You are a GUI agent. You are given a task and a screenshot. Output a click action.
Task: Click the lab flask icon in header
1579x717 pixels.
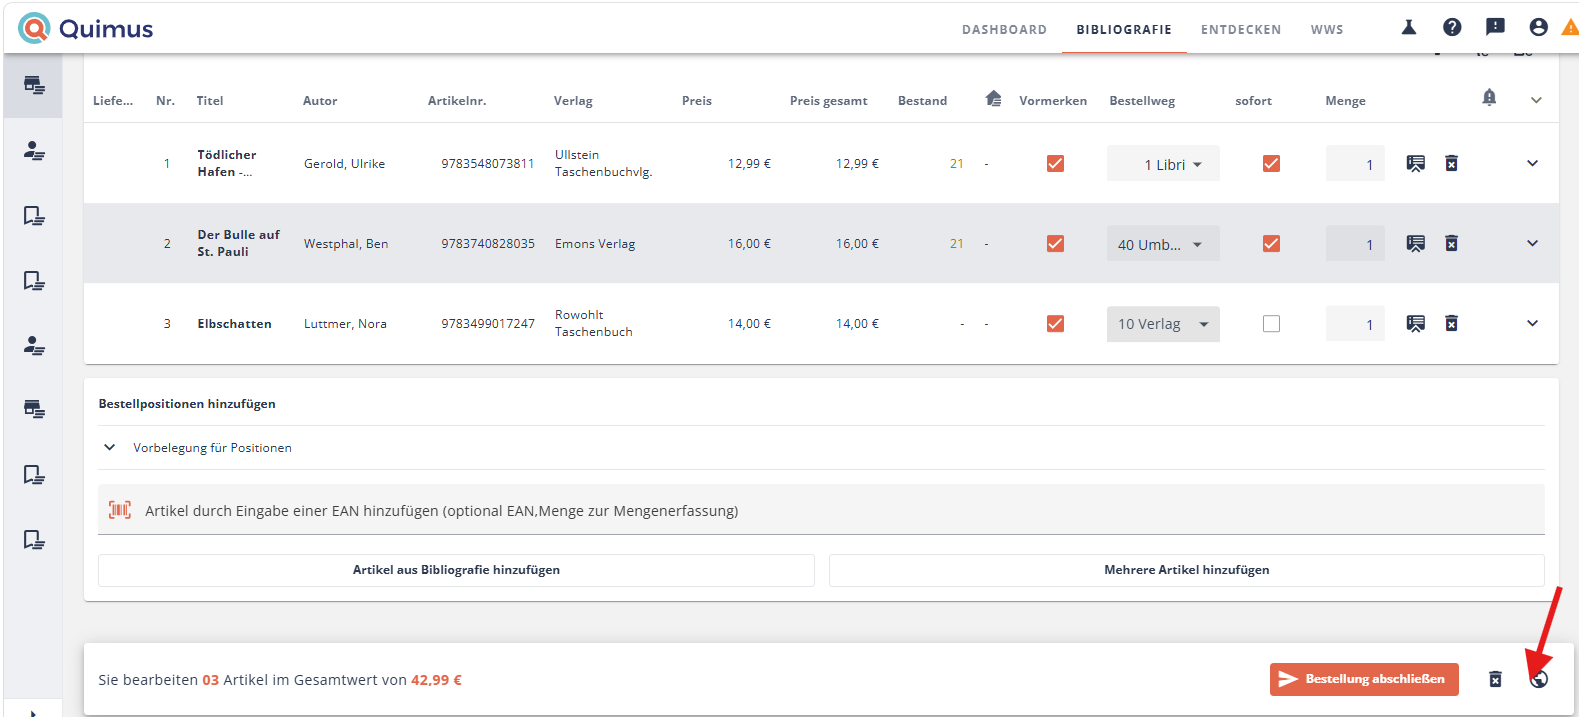1409,27
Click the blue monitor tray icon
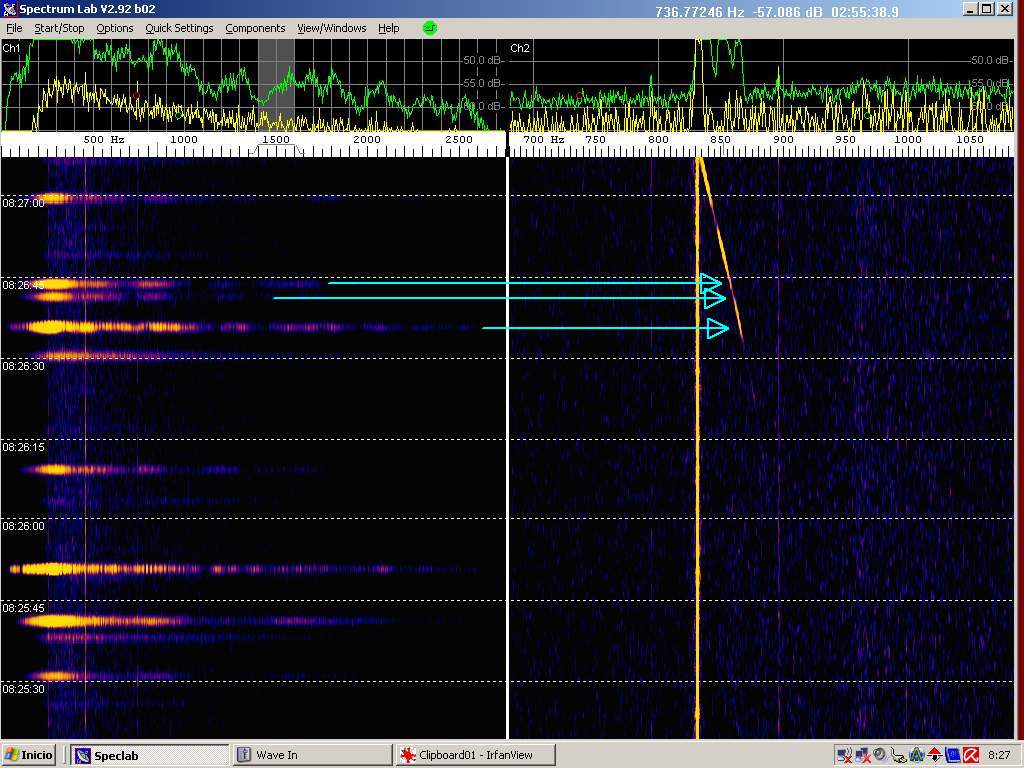Screen dimensions: 1024x768 pyautogui.click(x=952, y=755)
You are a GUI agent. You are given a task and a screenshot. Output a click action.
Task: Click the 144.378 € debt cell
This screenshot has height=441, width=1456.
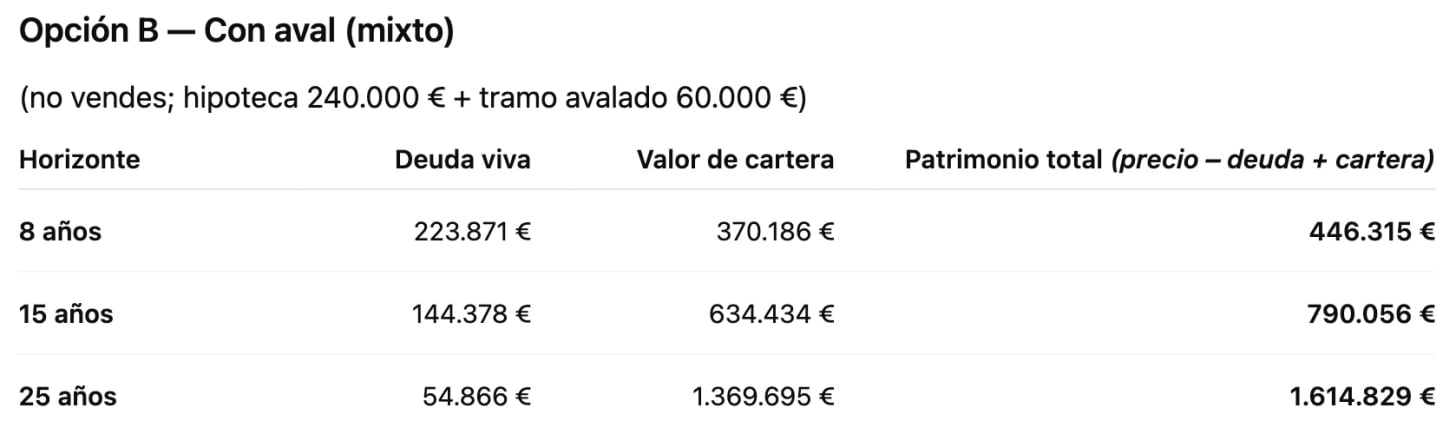pyautogui.click(x=472, y=314)
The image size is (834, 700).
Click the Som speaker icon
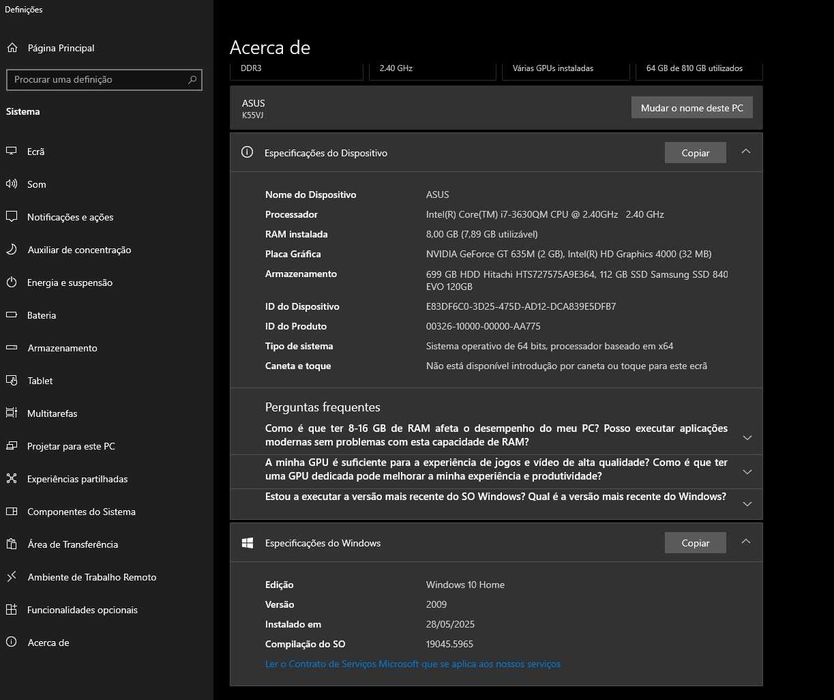(x=12, y=184)
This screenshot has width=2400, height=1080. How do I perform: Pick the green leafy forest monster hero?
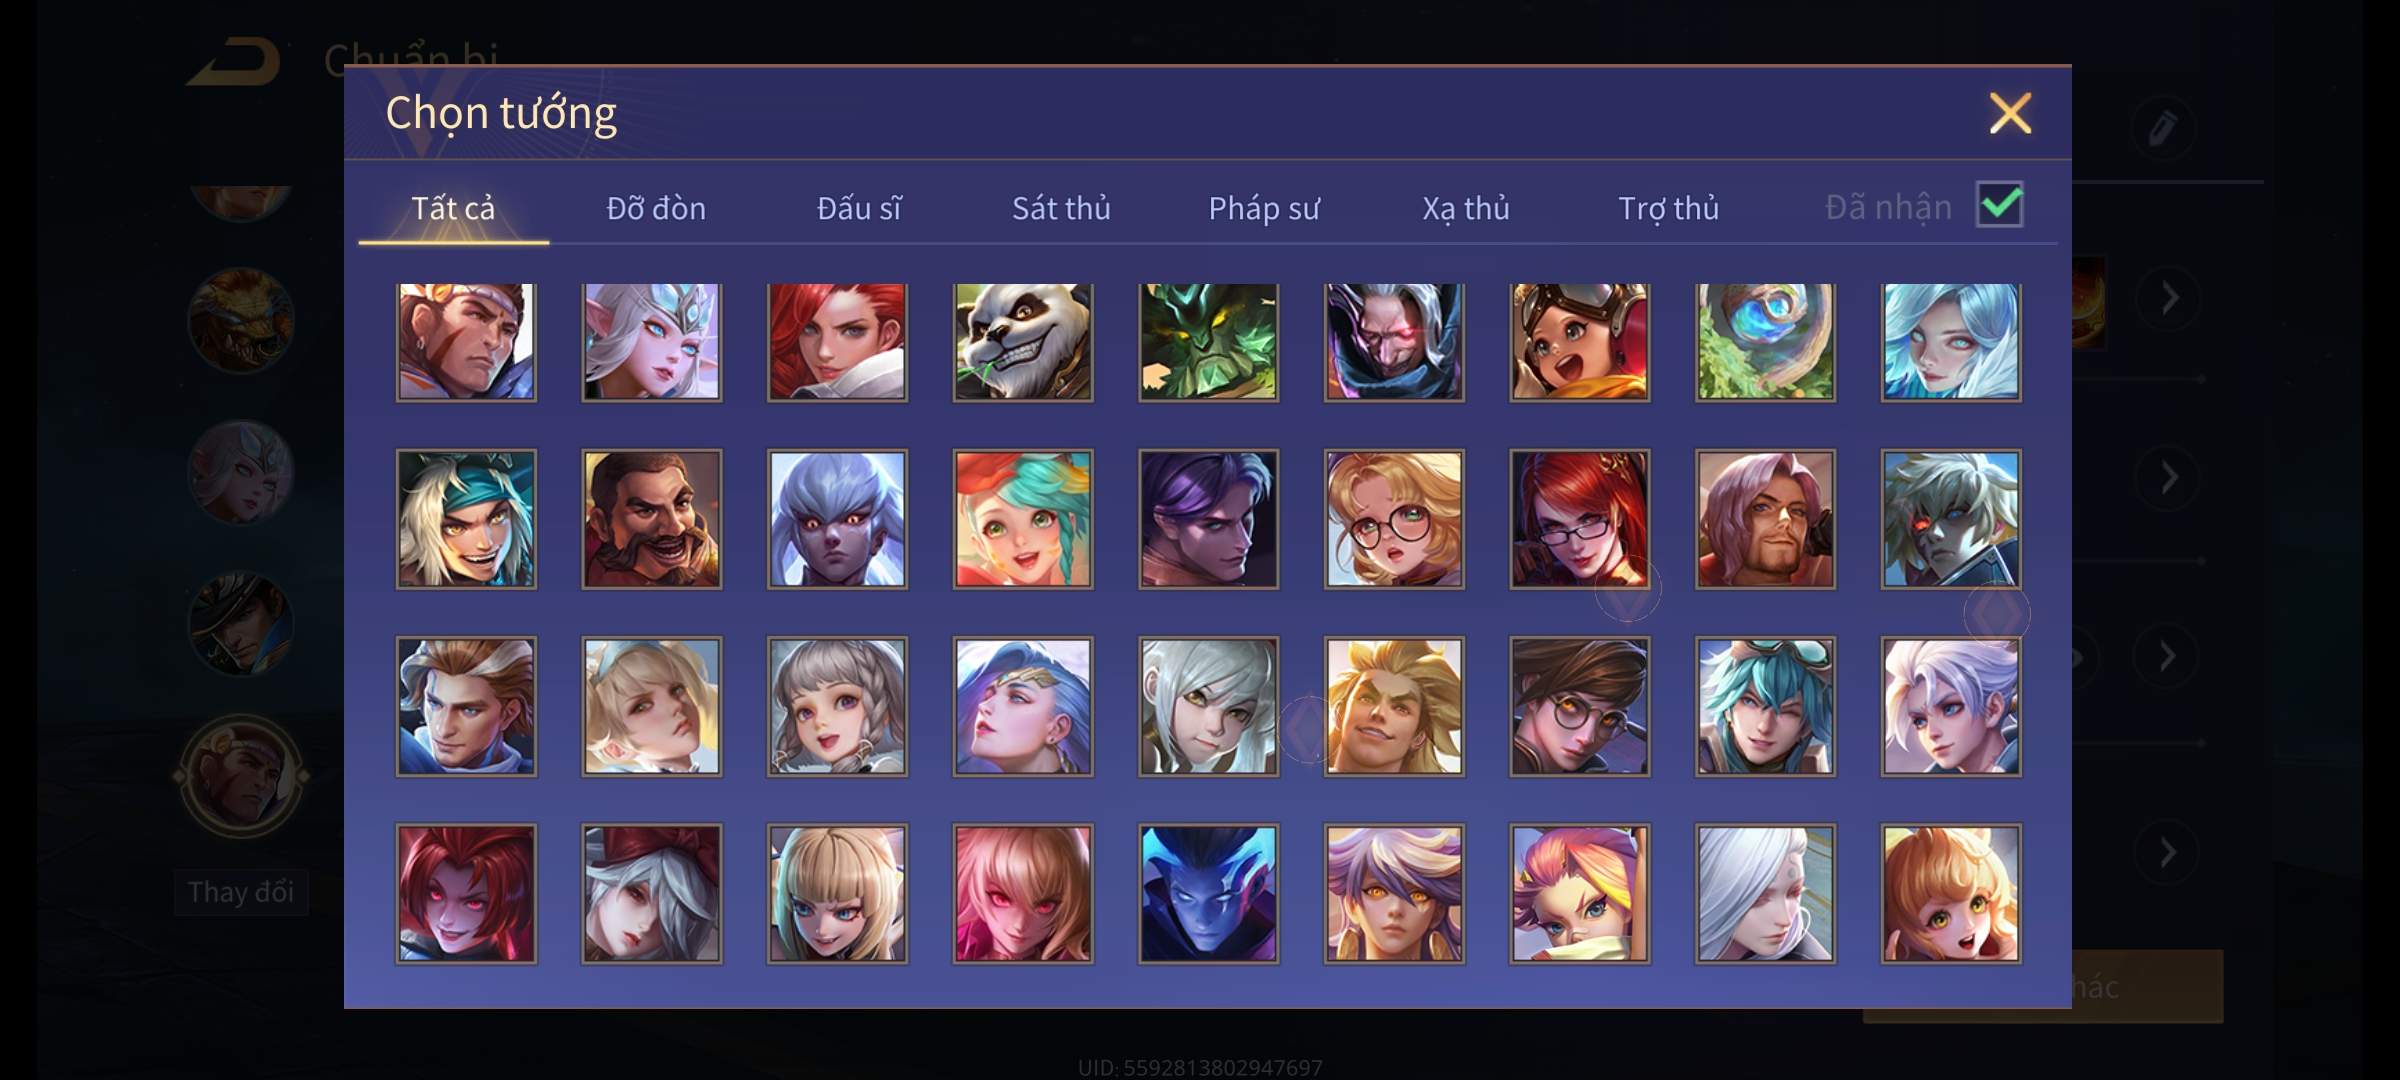pos(1208,342)
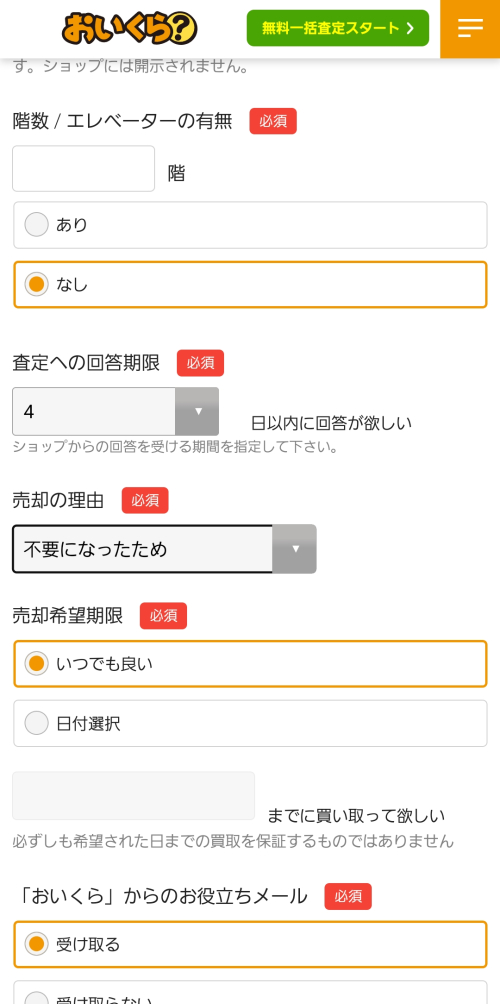Select the あり elevator radio option
This screenshot has width=500, height=1004.
pyautogui.click(x=250, y=225)
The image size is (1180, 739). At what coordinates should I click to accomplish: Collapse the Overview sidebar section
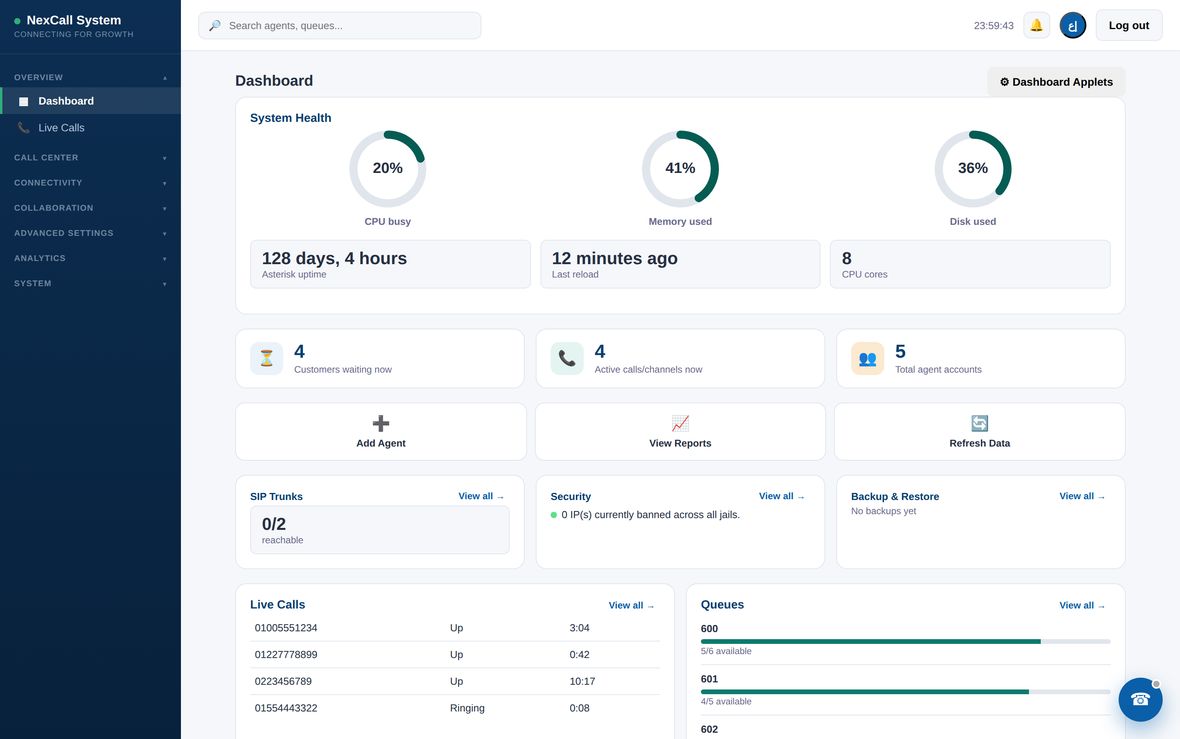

**Aim of the task**
Repeat all the material above exactly, apart from the pictures.

**Expected output**
You are a GUI agent. You are given a task and a screenshot. Output a click action.
Task: Click the lab flask icon in header
1579x717 pixels.
1409,27
Click the blue monitor tray icon
Screen dimensions: 1024x768 pyautogui.click(x=952, y=755)
You are a GUI agent. You are given a task and a screenshot. Output a click action.
Task: Click the 144.378 € debt cell
This screenshot has height=441, width=1456.
pyautogui.click(x=472, y=314)
The image size is (834, 700).
Click the Som speaker icon
(x=12, y=184)
This screenshot has width=2400, height=1080. How do I perform: Pick the green leafy forest monster hero?
pos(1208,342)
Select the あり elevator radio option
This screenshot has width=500, height=1004.
pyautogui.click(x=250, y=225)
The image size is (1180, 739). At what coordinates should I click to accomplish: Collapse the Overview sidebar section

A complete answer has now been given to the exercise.